The report in addition interrogates “If the level of foreign aid during this uncertain period is sufficient to prevent the collapse of the state,” while stressing that the reconstruction mission was riskier in 2021 than it had ever been before.

Threats to women’s rights have been highlighted by SIGAR’s high-risk list, especially with regard to how the Taliban interpret “Islamic values” as it relates to women. The progress that Afghan women and girls made is in danger ; for girls looking for an education, a job or just to stay single, the future is particularly uncertain. The Taliban use of force when women took in the street to protest against the interim government indicates the urgency of the situation and the need for a rapid response. Concerns about women’s rights seem to have been justified because girls were excluded plans to reopen schools and the Ministry for the Status of Women has been replaced by an institution nicknamed “moral police”.

As Afghans attempt flee the country en masse, US evacuation efforts are fall short with extensive verification procedures and multi-step processes to prevent Afghans to be able to leave. Numerous world leaders have either downright rejected Where imposed extreme limits to the reception of asylum seekers. While an exodus seems inevitable, the United States cannot wash its hands of its controversial mandate in Afghanistan. Violence perpetrated was arguably disproportionate to the results of the occupation, and reconstruction efforts failed to establish the security promised during the intervention in the region. The Pentagon has recognized the August 29 drone strike as a “tragic mistake”, reversing previous statements about the attack that successful in the death of 10 citizens.
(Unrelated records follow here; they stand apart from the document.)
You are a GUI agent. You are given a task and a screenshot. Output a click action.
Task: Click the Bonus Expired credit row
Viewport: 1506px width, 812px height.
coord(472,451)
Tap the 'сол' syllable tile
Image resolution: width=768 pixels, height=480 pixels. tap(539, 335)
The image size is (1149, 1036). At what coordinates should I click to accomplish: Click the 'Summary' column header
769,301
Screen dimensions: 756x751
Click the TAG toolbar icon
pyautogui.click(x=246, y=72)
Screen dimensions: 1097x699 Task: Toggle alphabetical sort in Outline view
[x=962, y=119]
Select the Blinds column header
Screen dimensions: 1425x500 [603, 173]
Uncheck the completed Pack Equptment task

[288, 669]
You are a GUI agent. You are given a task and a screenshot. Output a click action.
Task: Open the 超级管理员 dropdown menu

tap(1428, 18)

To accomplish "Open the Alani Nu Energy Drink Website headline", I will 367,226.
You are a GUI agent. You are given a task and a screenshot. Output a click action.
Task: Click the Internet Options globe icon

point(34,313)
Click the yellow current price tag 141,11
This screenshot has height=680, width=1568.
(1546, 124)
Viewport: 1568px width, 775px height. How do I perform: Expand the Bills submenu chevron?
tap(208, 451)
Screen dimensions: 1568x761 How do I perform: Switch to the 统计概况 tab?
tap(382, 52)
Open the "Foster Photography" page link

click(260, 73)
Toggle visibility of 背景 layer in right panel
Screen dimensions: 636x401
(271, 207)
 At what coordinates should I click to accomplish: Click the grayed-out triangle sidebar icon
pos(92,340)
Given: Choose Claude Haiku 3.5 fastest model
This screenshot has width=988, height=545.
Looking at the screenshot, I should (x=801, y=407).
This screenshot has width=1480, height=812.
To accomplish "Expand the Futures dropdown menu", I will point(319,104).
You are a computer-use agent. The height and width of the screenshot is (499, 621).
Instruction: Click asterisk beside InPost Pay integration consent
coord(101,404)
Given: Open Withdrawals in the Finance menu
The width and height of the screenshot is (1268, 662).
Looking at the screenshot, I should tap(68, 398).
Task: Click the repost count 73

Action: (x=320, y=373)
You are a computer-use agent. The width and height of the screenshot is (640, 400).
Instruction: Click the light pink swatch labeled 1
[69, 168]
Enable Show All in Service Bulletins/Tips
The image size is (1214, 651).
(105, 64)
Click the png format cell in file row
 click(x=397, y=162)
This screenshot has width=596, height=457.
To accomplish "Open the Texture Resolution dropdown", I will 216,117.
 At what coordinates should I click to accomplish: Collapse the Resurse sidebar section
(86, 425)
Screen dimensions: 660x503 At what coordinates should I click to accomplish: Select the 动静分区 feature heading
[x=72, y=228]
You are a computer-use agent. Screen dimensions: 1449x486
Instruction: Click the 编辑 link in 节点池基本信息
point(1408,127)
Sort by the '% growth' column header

Yet it remains doubtful whether the United States is fully held to account for this important mistake.

It is clear that the United States must now act in a non-military capacity; repay and reassess the reconstruction approach is the minimum required to meet the 19-year U.S. commitment to to assure “a future of progress and stability for the Afghan people”.

In terms of immediate action, US policymakers must commit to evacuating and resettling Afghan refugees at a higher rate and with fewer restrictions. The United States has a separate moral obligation to Afghan refugees and internally displaced persons, including women, girls, and civilians who have helped the United States and government efforts by thinking that they would be protected from retaliation.

In addition, the United States and the international community must impose sanctions on the Taliban and refrain from recognizing their government as legitimate. Sanctions were called by many Afghan groups and representatives. Articles 39 and 41 of the Charter of the United Nations justify that coercive measures be to put up in the face of a threat to the peace. These circumstances would pose a threat both to nationals and to the world community as a whole. Discretion should be used to ensure that sanctions are not extended to aid organizations and local NGOs providing humanitarian services.

In the long term, a localized approach must be adopted in international assistance and engagement. How funds are used is essential to ensure that an international presence in the country has a positive impact. The contributions of local organizations and partners should not be overlooked in the overall response. Listening to the needs of people on the ground is crucial for the development of effective frameworks for reconstruction and accountability. Improving localization would turn the existing approach into an international effort to prevent the Taliban from restricting basic rights.

A swift and collective response is needed to prevent this situation from escalating, taking into account the unique risks posed to Afghan women and girls. Inaction, however, is unacceptable.